▶ **Collected data**
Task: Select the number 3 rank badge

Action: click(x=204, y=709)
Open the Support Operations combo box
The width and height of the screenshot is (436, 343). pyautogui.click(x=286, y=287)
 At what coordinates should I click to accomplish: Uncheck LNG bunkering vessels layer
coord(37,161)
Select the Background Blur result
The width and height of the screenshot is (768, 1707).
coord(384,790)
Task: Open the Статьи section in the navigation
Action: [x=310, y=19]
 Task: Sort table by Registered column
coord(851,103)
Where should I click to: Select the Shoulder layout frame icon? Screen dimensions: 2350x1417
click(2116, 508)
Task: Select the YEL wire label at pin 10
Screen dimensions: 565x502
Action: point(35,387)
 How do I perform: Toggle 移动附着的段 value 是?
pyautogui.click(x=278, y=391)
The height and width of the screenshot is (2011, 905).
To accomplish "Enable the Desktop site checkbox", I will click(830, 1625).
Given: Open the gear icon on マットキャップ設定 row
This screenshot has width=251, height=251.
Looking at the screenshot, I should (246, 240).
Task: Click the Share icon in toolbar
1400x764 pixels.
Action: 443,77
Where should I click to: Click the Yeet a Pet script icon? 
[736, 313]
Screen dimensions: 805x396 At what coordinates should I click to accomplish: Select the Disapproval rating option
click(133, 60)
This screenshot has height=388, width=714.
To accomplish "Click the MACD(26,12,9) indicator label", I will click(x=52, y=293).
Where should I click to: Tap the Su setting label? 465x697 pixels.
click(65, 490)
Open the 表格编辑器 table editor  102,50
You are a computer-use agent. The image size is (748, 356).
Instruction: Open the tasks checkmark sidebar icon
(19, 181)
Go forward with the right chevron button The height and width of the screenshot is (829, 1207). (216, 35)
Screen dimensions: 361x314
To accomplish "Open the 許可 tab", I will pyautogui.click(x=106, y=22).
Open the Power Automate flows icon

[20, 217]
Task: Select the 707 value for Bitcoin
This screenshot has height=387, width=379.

▶ **WHAT IS EXPECTED**
Output exactly, and only, the lines running from the one that contains "Instruction: Open the" through the last line of the entries above.

▶ **TASK ANSWER**
Instruction: Open the tasks checkmark sidebar icon
(19, 181)
Go forward with the right chevron button The height and width of the screenshot is (829, 1207). (216, 35)
Screen dimensions: 361x314
To accomplish "Open the 許可 tab", I will pyautogui.click(x=106, y=22).
Open the Power Automate flows icon

[20, 217]
Task: Select the 707 value for Bitcoin
This screenshot has height=387, width=379.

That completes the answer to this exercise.